「で!? どういう事なのこれわっ!!」
悲鳴の様な怒号が轟き、それでも走る事を止めないマディンは隣で涼しい顔をしているベルベットにそう聞いた。だが帰ってきた答えは顔と同じく疲れを知らぬ物。
「さぁ。でもブラックドラゴンがこんなに居るとは思わなかったけどねぇ」
「呑気に言うなっ!!」
ベルベットの言う通り、後方にはブラックドラゴンが様々な魔導系を組み上げながら飛んでくるのが見えるだろう。そちらを振り向く気がないので今どの程度の数が自分たちを追っているのかは分からない。だが確かに言える事は、たった一週間、漆黒の山脈に着く前。ガ・ルーン皇国の領地内でこんな強いモンスターとやり合う羽目になるとは思わなかった。

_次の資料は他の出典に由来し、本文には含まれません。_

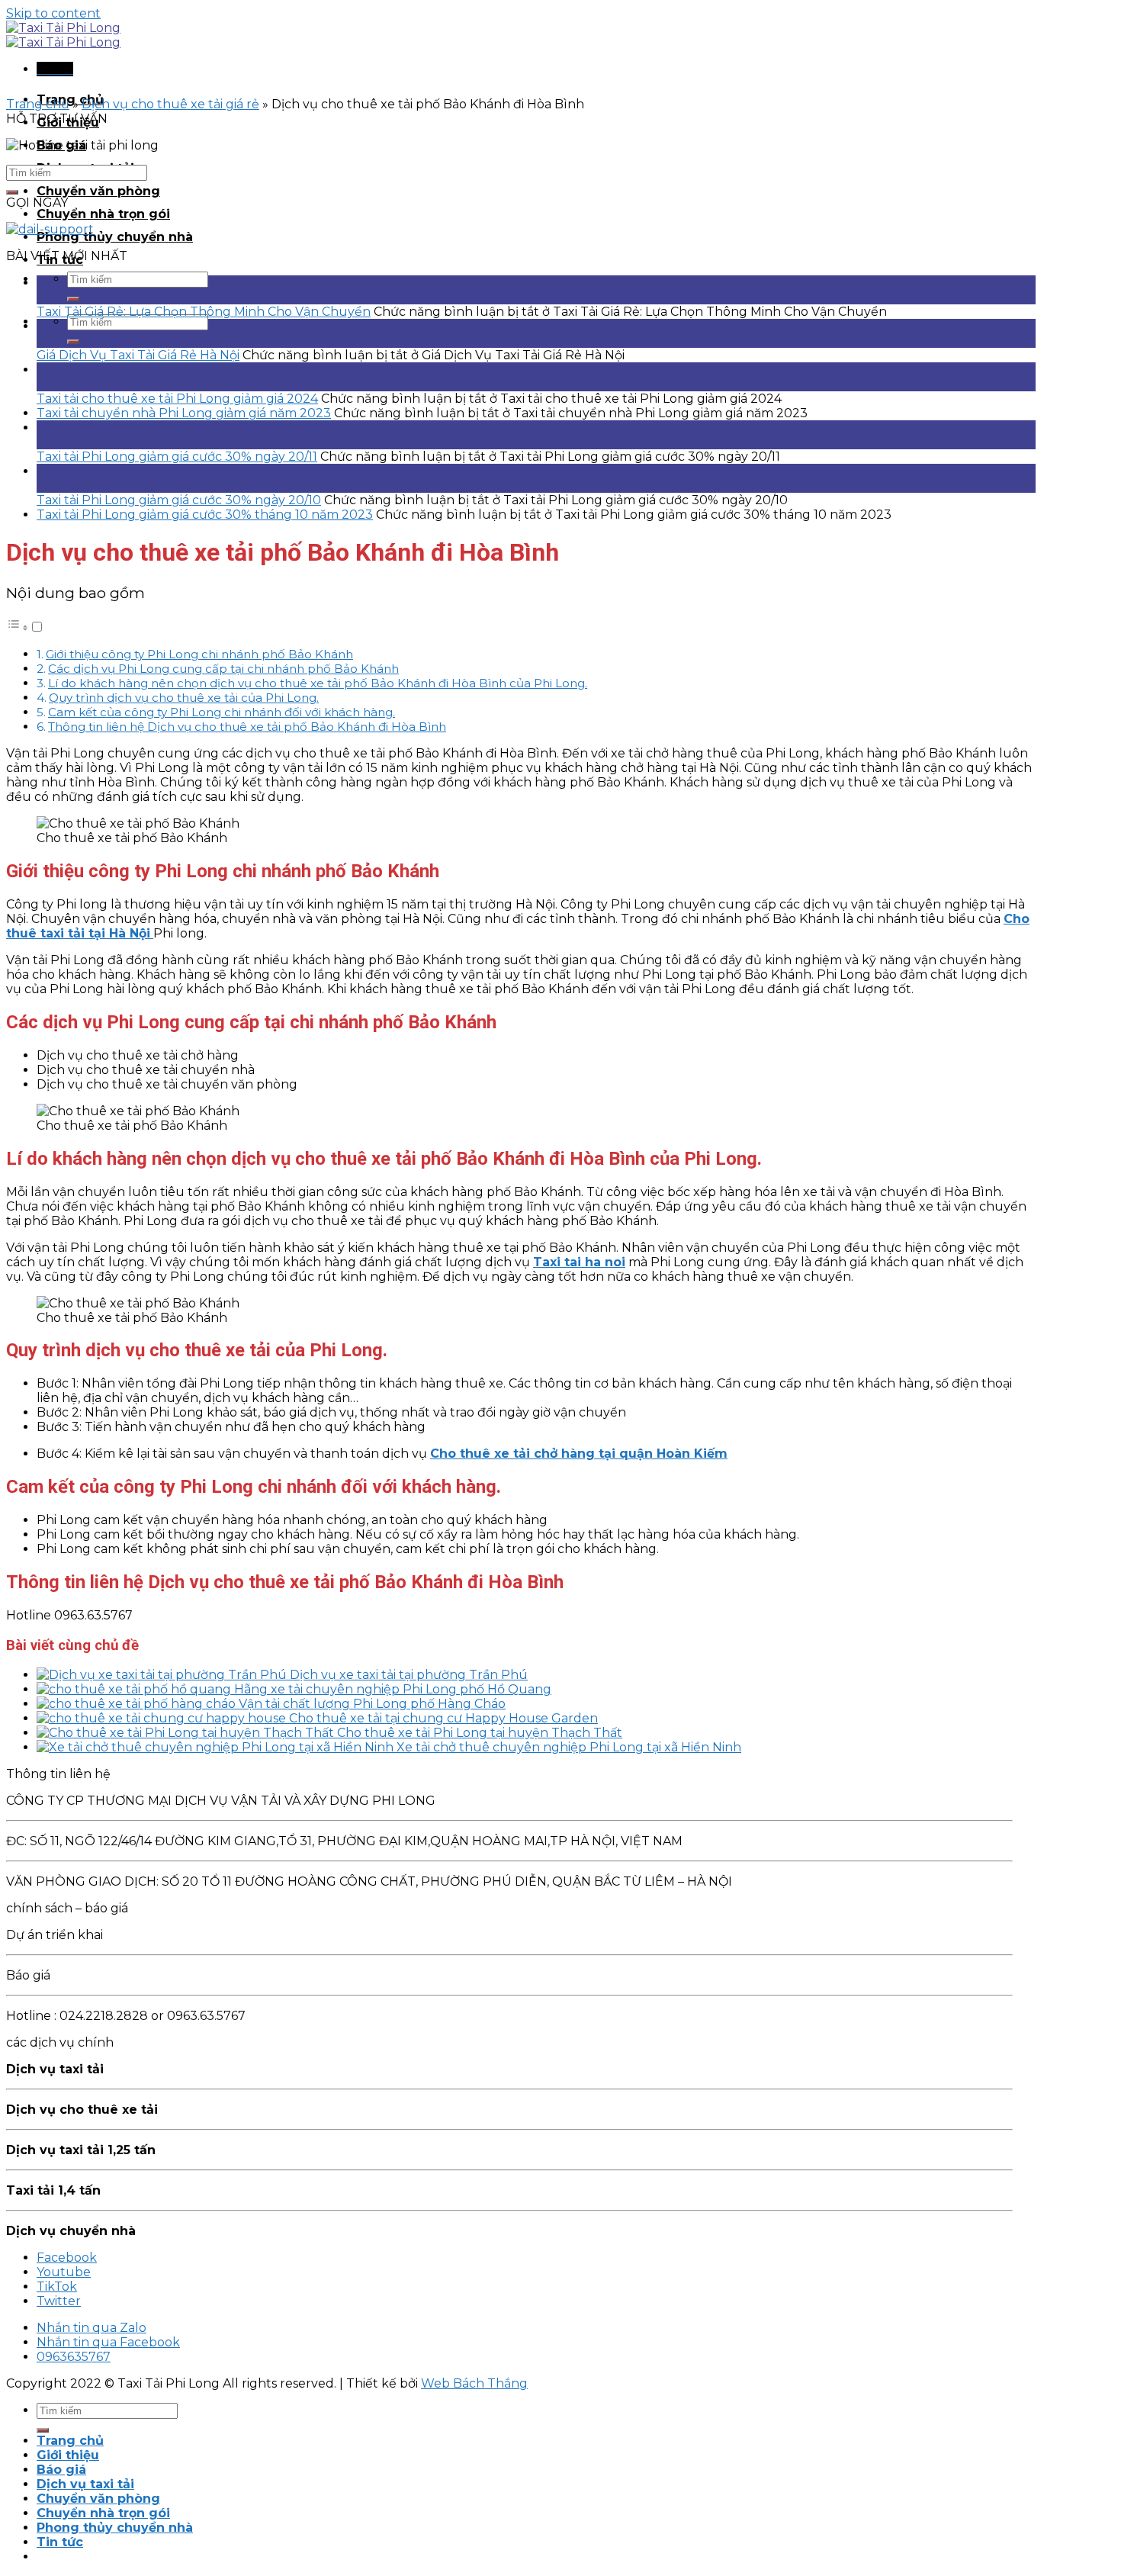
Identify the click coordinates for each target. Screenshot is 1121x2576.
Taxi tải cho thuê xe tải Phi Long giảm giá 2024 (177, 398)
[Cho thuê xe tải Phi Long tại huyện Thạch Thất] (187, 1732)
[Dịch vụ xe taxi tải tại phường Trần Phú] (163, 1674)
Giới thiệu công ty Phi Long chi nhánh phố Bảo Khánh (199, 654)
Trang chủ (37, 104)
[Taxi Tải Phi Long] (63, 35)
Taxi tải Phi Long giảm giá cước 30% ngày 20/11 (177, 456)
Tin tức (60, 2542)
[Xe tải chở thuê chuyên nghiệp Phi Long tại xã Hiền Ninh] (217, 1747)
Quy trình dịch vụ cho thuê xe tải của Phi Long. (184, 697)
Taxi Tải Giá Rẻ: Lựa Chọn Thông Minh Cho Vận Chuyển (204, 311)
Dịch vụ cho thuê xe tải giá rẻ (170, 104)
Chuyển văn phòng (98, 191)
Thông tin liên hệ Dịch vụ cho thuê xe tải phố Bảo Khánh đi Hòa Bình (247, 726)
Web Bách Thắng (474, 2383)
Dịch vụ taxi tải (85, 2484)
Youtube (64, 2272)
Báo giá (61, 2469)
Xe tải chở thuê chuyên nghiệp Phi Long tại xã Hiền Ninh (569, 1747)
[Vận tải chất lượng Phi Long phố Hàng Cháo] (138, 1703)
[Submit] (73, 299)
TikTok (57, 2286)
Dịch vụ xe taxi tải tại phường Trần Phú (409, 1674)
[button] (25, 627)
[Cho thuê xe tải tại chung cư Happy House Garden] (163, 1718)
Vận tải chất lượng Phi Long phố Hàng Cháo (372, 1703)
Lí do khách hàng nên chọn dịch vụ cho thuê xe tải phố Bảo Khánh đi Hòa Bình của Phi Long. (317, 683)
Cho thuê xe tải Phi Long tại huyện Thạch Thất (479, 1732)
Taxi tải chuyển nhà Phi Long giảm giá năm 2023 (184, 413)
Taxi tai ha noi (579, 1262)
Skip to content (53, 13)
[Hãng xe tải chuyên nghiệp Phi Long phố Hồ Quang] (135, 1689)
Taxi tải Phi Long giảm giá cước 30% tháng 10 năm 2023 (205, 514)
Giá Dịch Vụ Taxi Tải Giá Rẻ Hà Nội (138, 355)
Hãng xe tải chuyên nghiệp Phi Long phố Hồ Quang (392, 1689)
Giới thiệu (68, 2455)
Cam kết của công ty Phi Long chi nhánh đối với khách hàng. (221, 712)
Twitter (59, 2301)
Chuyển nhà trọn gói (103, 214)
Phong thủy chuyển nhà (115, 237)
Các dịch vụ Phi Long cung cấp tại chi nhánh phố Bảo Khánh (223, 668)
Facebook (67, 2257)
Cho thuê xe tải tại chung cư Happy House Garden (443, 1718)
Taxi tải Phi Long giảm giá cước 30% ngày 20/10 (179, 500)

少なくとも、そんな話は聞いていなかった筈だ。今は丁度左側を見下ろせる場所があれば分かる大陸一の歓楽街レクトで仕入れた情報によれば、たまに魔族がうろつく程度でそれ程危険な山ではないと話しにあった。そのたまに魔族が居る程度の森ならアルフェイザ領地内でもごく当たり前にあったので別段気にも止めなかったが、まるで集落があるかの様にブラックドラゴンの群はそこに居たのだ。
そして理由も分からず、今は襲われていると言う事。ブラックドラゴンの子供を襲ったや、テリトリーに侵入し危害を加えようとしたのなら理由も分かるが、向こうから勝手に群で押し寄せて来たのである。理不尽な事この上ないだろう。
特に、竜族をよく知るマディンから言わせれば。
「ねぇ。あれ、やっちゃって良いのかしらね」
だがベルベットは何時までも逃げている事に飽きたのか。そもそも全力を出して走っている様には思えないそぶりだ。それを考えればハツ国まで走った時もさして本気ではなかった事が伺え、実力は恩師の統一郎が言った通り、自分より上なのだろう。だがストレスが堪る一方な理由はどうやら道無き道が理由の様で、獣道でさえないそこをドラゴンキラーで切り開きながら走るのが言葉通り面倒になっただけ。
「絶対ダメだかんねっ! そもそも理由もなく黒竜達が人を襲う事は無いんだからっ!!」
「理由を探す為に逃げ回るのも良いんだけどね。このまま行ったら・・・」
だが次の刹那、ベルベットの言葉の最後が聞こえなくなったのは、視界が一瞬にして森から空へと変わり、まるで落ちている様な感覚。否、事実、真っ逆様に落ちてしまったが為。
「い、やぁぁぁぁぁ!!!」
そして今度こそ正真正銘の悲鳴を上げながらマディンは崖の下へと落ちていった。